§ **Work request**
What is needed is every line of the data that includes the word "computer". Please copy each one.

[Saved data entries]
- Opening Delimiter -
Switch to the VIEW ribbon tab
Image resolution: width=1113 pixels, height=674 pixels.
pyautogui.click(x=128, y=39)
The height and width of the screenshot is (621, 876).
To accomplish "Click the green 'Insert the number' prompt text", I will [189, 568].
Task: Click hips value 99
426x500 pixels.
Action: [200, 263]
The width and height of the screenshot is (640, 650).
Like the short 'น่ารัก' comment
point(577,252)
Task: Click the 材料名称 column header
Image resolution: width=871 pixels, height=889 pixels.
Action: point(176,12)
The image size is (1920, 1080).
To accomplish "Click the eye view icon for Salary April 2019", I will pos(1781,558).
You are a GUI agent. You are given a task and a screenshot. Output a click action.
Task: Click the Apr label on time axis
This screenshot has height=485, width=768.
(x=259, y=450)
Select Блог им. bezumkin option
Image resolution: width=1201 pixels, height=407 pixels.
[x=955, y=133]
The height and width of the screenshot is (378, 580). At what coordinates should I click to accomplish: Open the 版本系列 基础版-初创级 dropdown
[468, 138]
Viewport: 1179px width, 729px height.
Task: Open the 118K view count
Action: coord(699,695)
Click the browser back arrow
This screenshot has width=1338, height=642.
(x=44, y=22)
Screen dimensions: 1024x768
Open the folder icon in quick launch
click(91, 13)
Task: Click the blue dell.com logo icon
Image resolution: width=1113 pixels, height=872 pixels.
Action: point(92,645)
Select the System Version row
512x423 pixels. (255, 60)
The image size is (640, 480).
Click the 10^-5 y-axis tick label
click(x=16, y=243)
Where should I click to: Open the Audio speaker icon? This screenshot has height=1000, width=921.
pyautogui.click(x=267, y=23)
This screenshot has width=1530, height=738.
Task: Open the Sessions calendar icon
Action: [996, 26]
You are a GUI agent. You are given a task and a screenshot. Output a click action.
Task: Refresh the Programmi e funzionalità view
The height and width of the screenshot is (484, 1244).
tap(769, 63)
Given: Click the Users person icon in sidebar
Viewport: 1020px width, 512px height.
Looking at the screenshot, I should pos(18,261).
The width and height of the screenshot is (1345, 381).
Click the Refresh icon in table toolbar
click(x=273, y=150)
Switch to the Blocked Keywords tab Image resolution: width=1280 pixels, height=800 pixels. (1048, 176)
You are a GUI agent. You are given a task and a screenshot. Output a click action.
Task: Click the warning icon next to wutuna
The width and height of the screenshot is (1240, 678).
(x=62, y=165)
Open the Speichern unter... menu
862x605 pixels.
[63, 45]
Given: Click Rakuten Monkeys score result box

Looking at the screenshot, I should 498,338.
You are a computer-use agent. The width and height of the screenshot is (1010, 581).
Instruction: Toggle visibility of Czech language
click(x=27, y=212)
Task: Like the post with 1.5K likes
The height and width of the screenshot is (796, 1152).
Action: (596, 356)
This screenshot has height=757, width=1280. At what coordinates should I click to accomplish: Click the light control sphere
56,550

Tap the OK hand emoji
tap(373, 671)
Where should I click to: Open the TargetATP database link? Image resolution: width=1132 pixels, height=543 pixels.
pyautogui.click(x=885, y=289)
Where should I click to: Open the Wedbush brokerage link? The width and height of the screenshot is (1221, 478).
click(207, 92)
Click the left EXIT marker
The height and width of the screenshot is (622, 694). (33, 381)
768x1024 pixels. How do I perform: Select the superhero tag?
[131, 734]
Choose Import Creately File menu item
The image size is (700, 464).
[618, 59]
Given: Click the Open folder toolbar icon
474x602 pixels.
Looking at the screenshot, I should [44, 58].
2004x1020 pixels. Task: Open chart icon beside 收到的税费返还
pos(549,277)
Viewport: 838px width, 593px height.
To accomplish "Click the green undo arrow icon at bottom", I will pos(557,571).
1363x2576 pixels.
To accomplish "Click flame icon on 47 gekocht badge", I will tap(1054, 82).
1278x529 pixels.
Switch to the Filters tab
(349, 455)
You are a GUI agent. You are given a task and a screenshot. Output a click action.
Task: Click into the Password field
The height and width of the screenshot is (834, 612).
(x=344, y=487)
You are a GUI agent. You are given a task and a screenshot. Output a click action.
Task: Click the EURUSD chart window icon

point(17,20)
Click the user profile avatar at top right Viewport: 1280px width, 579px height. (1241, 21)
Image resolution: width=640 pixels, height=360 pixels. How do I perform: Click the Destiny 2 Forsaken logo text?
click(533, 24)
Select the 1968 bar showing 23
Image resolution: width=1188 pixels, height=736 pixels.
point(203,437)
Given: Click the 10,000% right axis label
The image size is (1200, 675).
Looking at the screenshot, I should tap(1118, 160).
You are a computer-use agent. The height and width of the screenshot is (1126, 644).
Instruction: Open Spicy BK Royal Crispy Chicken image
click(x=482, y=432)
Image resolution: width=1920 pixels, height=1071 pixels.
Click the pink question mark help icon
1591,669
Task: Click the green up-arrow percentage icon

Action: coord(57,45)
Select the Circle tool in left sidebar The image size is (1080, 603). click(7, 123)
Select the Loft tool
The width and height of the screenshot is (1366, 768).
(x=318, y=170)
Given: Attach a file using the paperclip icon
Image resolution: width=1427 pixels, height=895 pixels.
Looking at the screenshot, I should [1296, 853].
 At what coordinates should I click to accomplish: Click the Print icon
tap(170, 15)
- Closing Delimiter -
§ **Solution**
You are a computer-use agent. The width and height of the screenshot is (1010, 581).
You are a computer-use agent. The height and width of the screenshot is (1126, 644).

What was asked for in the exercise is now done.